Requirement> Everything before the line containing "Given: Click the black PM10 1h legend entry" stays out; print that line and all lines below it through the last, exactly.

Data for processing>
-=-=-=-=-
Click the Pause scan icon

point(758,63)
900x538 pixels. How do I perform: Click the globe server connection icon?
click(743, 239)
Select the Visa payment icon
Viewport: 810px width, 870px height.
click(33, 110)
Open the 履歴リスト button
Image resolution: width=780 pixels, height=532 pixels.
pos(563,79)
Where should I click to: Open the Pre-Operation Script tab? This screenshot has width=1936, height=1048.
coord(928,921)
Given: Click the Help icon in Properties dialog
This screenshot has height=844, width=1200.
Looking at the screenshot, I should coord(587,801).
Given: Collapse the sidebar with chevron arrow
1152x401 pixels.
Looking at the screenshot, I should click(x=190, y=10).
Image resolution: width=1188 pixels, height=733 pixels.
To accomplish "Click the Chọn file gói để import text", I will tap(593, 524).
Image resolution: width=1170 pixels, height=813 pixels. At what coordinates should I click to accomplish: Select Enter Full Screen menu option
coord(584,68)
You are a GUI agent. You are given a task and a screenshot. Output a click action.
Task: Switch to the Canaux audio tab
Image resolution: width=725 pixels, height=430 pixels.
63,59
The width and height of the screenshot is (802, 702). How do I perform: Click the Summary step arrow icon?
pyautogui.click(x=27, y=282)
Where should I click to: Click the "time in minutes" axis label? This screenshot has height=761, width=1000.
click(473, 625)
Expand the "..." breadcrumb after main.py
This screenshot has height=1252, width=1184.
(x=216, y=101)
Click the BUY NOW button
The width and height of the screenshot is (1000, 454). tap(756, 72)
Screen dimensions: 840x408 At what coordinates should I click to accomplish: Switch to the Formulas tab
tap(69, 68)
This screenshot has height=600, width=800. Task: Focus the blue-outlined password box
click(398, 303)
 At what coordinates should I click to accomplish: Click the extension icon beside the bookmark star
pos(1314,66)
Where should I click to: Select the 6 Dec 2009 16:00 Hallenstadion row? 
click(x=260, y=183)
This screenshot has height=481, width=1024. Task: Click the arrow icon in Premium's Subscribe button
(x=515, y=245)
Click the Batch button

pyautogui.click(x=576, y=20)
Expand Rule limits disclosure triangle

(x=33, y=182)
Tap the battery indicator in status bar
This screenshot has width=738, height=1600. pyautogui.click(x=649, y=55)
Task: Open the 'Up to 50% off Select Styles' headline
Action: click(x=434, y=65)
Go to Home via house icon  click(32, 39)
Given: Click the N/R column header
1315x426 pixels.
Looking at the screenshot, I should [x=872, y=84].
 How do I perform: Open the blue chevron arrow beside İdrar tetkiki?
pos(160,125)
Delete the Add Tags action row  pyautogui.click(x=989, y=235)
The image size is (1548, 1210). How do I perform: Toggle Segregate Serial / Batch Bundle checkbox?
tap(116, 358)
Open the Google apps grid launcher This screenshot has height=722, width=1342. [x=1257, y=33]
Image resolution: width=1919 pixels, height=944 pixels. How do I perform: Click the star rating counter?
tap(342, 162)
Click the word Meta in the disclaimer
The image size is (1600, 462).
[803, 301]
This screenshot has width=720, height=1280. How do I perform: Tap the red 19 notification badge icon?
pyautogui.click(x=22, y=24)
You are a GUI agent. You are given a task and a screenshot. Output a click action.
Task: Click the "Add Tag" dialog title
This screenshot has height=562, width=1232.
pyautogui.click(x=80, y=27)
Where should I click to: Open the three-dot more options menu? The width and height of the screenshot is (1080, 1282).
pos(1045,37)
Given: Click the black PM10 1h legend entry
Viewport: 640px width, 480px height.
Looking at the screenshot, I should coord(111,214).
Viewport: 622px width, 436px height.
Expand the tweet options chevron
-=-=-=-=-
Result below>
Given: Click the black PM10 1h legend entry
Viewport: 640px width, 480px height.
Looking at the screenshot, I should coord(111,214).
Viewport: 622px width, 436px height.
Expand the tweet options chevron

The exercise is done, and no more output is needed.